*Word and element location data*:

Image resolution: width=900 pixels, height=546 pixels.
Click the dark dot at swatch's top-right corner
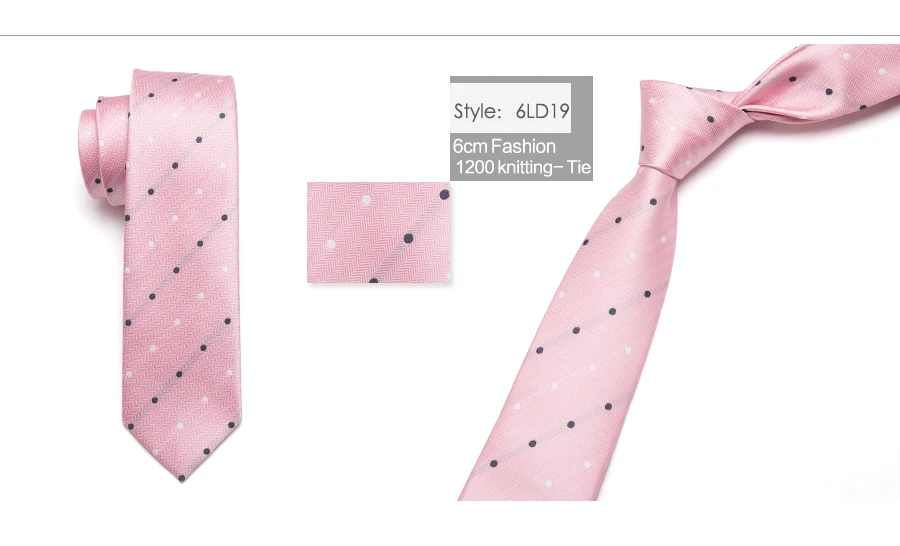[444, 195]
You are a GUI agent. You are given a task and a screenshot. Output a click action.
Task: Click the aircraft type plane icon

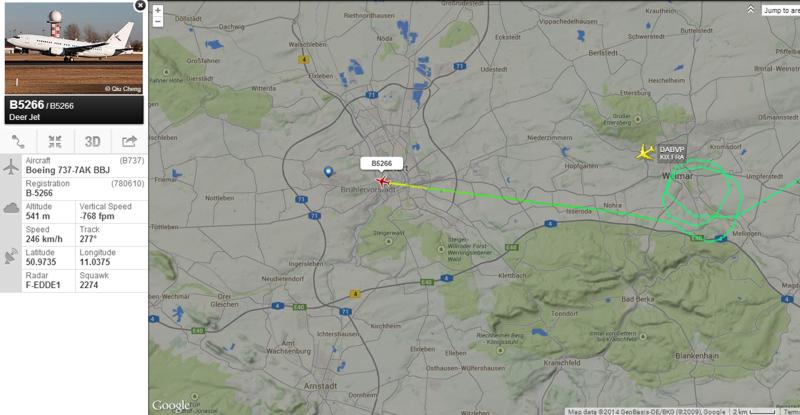tap(11, 166)
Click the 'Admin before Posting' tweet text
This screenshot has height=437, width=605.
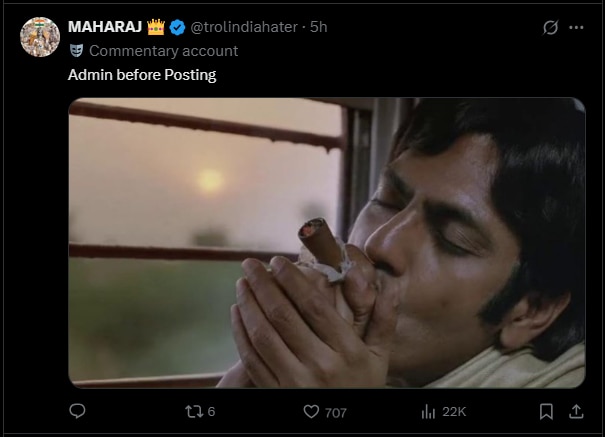[142, 74]
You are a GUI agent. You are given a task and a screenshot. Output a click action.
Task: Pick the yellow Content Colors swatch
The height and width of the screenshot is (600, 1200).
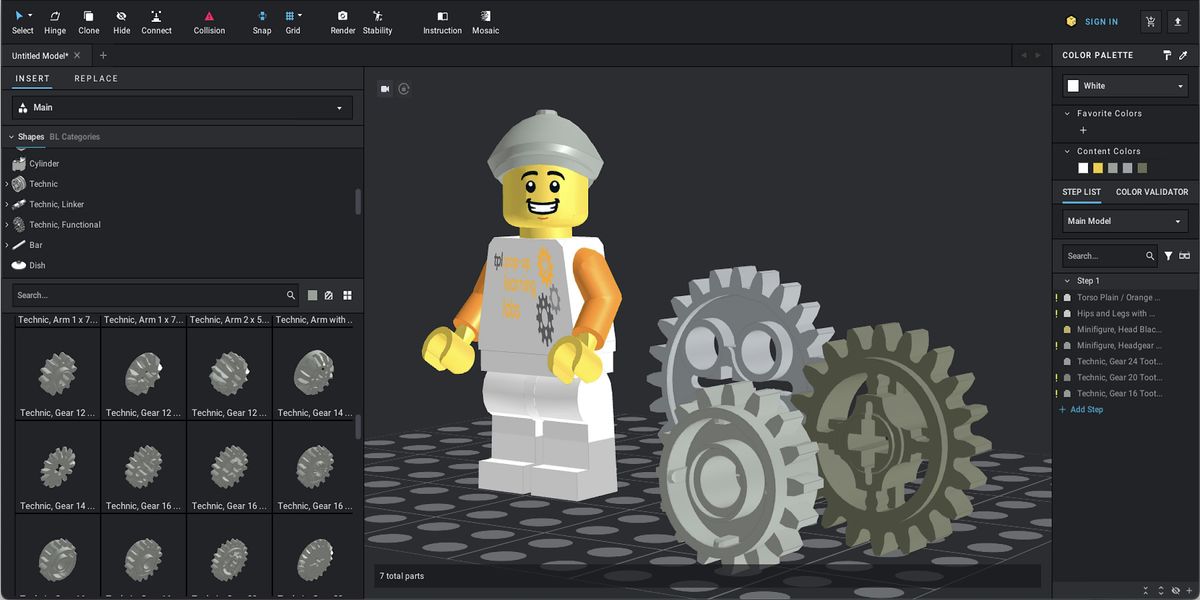(1098, 168)
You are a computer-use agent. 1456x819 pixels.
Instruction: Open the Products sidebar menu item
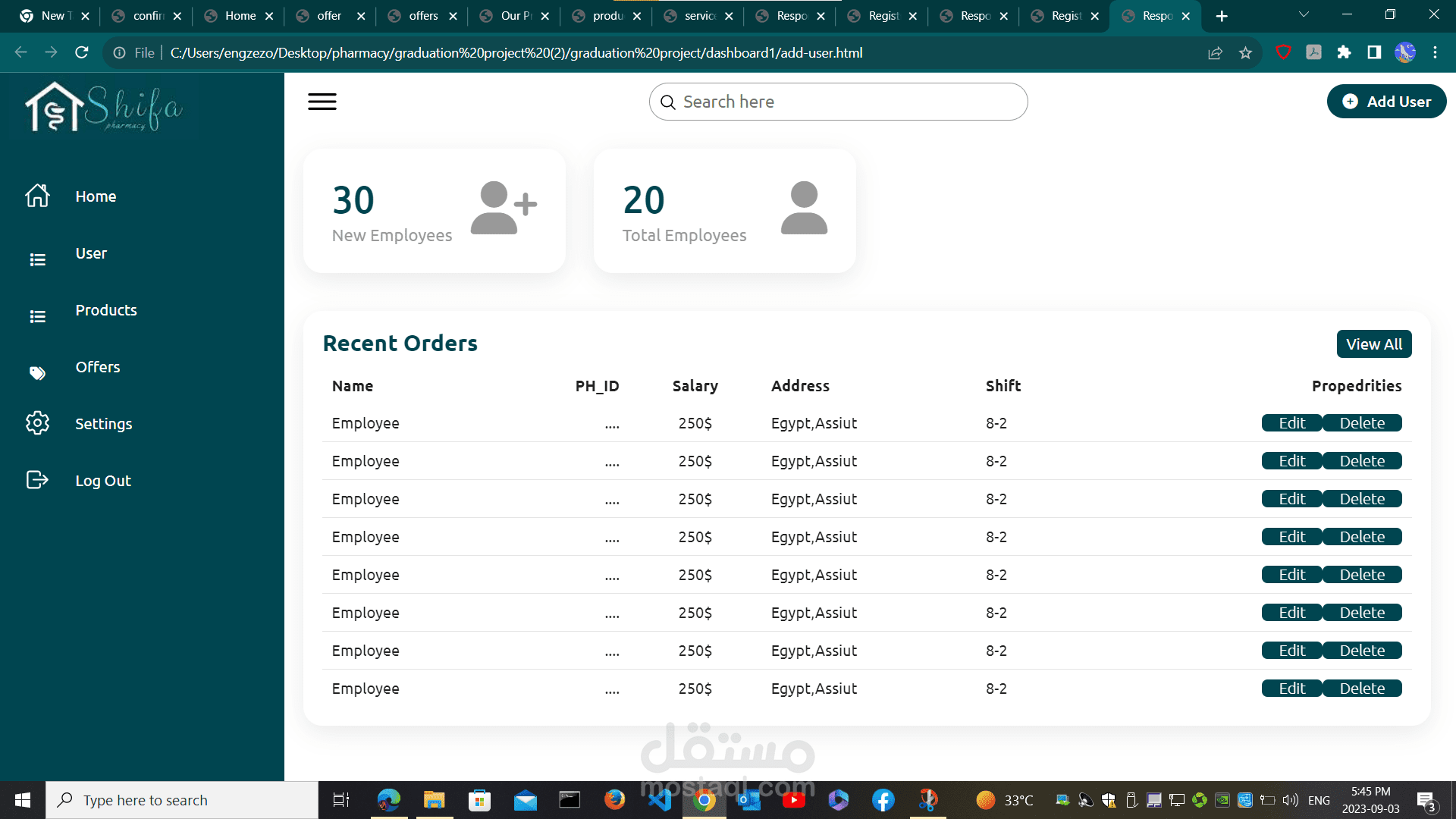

*DIRECTIONS*:
Copy out every line of the listing above exactly as it appears, leaving out the pictures.

*TASK SOLUTION*:
Image resolution: width=900 pixels, height=546 pixels.
Click the dark dot at swatch's top-right corner
[444, 195]
You are a GUI agent. You are given a task and a screenshot. Output a click action.
Task: Click the aircraft type plane icon

tap(11, 166)
Click the 'Admin before Posting' tweet text
This screenshot has height=437, width=605.
[142, 74]
You are a GUI agent. You are given a task and a screenshot. Output a click action.
Task: Pick the yellow Content Colors swatch
The height and width of the screenshot is (600, 1200).
(1098, 168)
You are a computer-use agent. 1456x819 pixels.
Instruction: Open the Products sidebar menu item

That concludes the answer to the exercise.